◆ What you need to do
**A.** Answer these about the electronic music thread:
(i) Which two musicians does the poster name as having dabbled in electronics?
(ii) What was the Etherophone eventually renamed?
(iii) In what year did Joseph Schillinger compose First Airphonic Suite for Theremin and Orchestra?
**B.** Please rewrite the part of the electronic music thread that begins at the words "This thread will" and stops after "figure it out!", swapping "message board" for "forum".
**C.** Carry the electronic music thread forward with its next part, starting after its final line.

# Electronic Music - - - - - - >



## vamos (Oct 9, 2009)

I have been a huge fan of all sorts of electronic music for my entire life. It is one of the few parts of my being that has remained constant all the way through.

This thread will introduce many of you to works you haven't heard. There will be classic electroacoustic recordings, synthesizer work, and classical explorations of sound.

I believe many here are fans of musicians who dabbled in electronics, for instance Varese and Ligeti. I also get the feeling that many here have not yet explored this incredible world of sound. It is the natural progression of music as we know it, in many ways.

Many will probably question whether a discussion of electronic music belongs on this message board - whether it can be considered "classical."

We'll figure it out!

To start the thread:

http://en.wikipedia.org/wiki/Electronic_music



> Electronic music is music that employs electronic musical instruments and electronic music technology in its production.[1] In general a distinction can be made between sound produced using electromechanical means and that produced using electronic technology.[2] Examples of electromechanical sound producing devices include the telharmonium, Hammond organ, and the electric guitar. Purely electronic sound production can be achieved using devices such as the Theremin, sound synthesizer, and computer.[3]
> *Electronic music was once associated almost exclusively with Western art music* but from the late 1960s on the availability of affordable music technology meant that music produced using electronic means became increasingly common in the popular domain.[4] Today electronic music includes many varieties and ranges from experimental art music to popular forms such as electronic dance music.





> The 1920-1930s
> This decade brought a wealth of early electronic instruments and the first compositions for electronic instruments. The first instrument, the Etherophone, was created by Léon Theremin (born Lev Termen) between 1919 and 1920 in Leningrad, though it was eventually renamed the Theremin. *This led to the first compositions for electronic instruments, as opposed to noisemakers and re-purposed machines.* In 1929, Joseph Schillinger composed First Airphonic Suite for Theremin and Orchestra, premièred with the Cleveland Orchestra with Leon Theremin as soloist.







(I do not enjoy this whatsoever, just posting it for historical purposes...)

◆ Data supplied
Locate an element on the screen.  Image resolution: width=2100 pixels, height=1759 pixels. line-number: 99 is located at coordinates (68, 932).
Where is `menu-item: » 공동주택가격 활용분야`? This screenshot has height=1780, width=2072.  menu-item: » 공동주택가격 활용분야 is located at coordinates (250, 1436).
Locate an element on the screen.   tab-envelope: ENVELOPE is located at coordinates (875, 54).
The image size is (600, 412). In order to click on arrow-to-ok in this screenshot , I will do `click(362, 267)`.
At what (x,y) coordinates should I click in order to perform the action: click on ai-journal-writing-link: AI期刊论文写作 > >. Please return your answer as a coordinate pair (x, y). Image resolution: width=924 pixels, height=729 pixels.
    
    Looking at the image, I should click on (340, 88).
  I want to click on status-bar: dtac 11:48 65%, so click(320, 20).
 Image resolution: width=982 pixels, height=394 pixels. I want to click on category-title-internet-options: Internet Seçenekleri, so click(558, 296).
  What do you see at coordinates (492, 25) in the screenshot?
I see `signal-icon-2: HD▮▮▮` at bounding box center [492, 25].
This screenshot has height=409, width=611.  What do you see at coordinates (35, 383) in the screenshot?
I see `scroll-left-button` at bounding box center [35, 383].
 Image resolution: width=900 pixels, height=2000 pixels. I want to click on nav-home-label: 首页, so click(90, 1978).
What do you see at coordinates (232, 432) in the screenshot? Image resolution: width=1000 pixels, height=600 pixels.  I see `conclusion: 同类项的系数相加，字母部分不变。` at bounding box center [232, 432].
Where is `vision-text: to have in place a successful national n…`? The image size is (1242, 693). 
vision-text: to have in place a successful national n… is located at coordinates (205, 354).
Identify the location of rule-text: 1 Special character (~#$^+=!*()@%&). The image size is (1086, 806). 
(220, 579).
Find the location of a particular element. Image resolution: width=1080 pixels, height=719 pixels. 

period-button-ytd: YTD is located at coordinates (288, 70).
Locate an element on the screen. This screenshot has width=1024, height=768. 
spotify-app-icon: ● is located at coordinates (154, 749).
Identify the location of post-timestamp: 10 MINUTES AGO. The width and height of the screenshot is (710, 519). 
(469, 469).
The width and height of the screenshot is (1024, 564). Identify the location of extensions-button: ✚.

◆ Answers provided
**A.**
(i) Varese and Ligeti
(ii) The Theremin
(iii) 1929

**B.**
This thread will introduce many of you to works you haven't heard. There will be classic electroacoustic recordings, synthesizer work, and classical explorations of sound.

I believe many here are fans of musicians who dabbled in electronics, for instance Varese and Ligeti. I also get the feeling that many here have not yet explored this incredible world of sound. It is the natural progression of music as we know it, in many ways.

Many will probably question whether a discussion of electronic music belongs on this forum - whether it can be considered "classical."

We'll figure it out!

**C.**
:::



> The modern industrial and, to a certain extent, New Age music scenes attribute much of their influence to musique concrète, the brainchild of Schaeffer himself.[citation needed].As well, Schaeffer is considered by many electronic and experimental musicians to have been a profound part of the development of those musical genres. His contribution has been compared to the likes of Luigi Russolo, Robert Moog, Edgard Varèse and others.[by whom?] Ishkur's Guide to Electronic Music features sound samples by Pierre Schaeffer, as well as Iannis Xenakis and the aforementioned Varèse (two of his contemporaries).
> Pierre's aforementiond student in GRM, Jean Michel Jarre, went on to great international success in his own musical career. Jarre's 1997 album, Oxygene 7-13, is dedicated to Schaeffer. Pierre Henry also made a tribute to the man, composing his Écho d'Orphée, Pour P. Schaeffer alongside him for Schaeffer's last work and second compilation, L'Œuvre Musicale. His other notable pupils include Joanna Bruzdowicz, Bernard Parmegiani, Micheline Coulombe Saint-Marcoux, Armando Santiago, and Elzbieta Sikora.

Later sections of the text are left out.